Category Archives: training

Daily Acts of Responsible Dog Ownership

By Bear (Canine Guest Blogger)

I am one excited doggie! It is September and for the American Kennel Club (AKC) this is Responsible Dog Ownership Month. My mommy is a responsible dog owner but even she can pick up some tips from the AKC Facebook page. They are posting what they call “Acts of RDO” each day. Here’s one of them: “I recognize that my dog’s welfare is totally dependent on me and I will never overlook my responsibilities for this living being.”  I think that one sentence sums up being a responsible dog owner pretty well.

There’s also a really cool Responsible Dog Ownership petition that all of you loving dog moms and dads should check out and sign! What do you think you need to do to be a responsible dog owner? The basics such as food, water, vet care and a warm place to sleep are simple, but there’s a lot more to caring for one of us than just those things.

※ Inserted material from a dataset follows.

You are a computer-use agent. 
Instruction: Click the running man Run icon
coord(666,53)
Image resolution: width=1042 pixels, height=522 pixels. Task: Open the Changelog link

The first thing you must know about getting a dog is that it’s not a short term thing. It takes being committed to raising and caring for us throughout our lives. It’s not always convenient to have a dog. There are places we can’t go, and there are things that we need, so not only are you committing to having a companion for several years, you are also committing to the financial needs and the care of your dog for many years as well. I know my mommy sometimes wishes she could go out for the day without worrying about me being stuck at home. Sometimes she does have to leave me for the day and she makes sure that she leaves the television on for me, and that I have plenty of CANIDAE dog food and water. My mommy even puts paper down in the basement for me in case I have to potty before she gets home. All the little things she does let me know how much she loves me and cares for me.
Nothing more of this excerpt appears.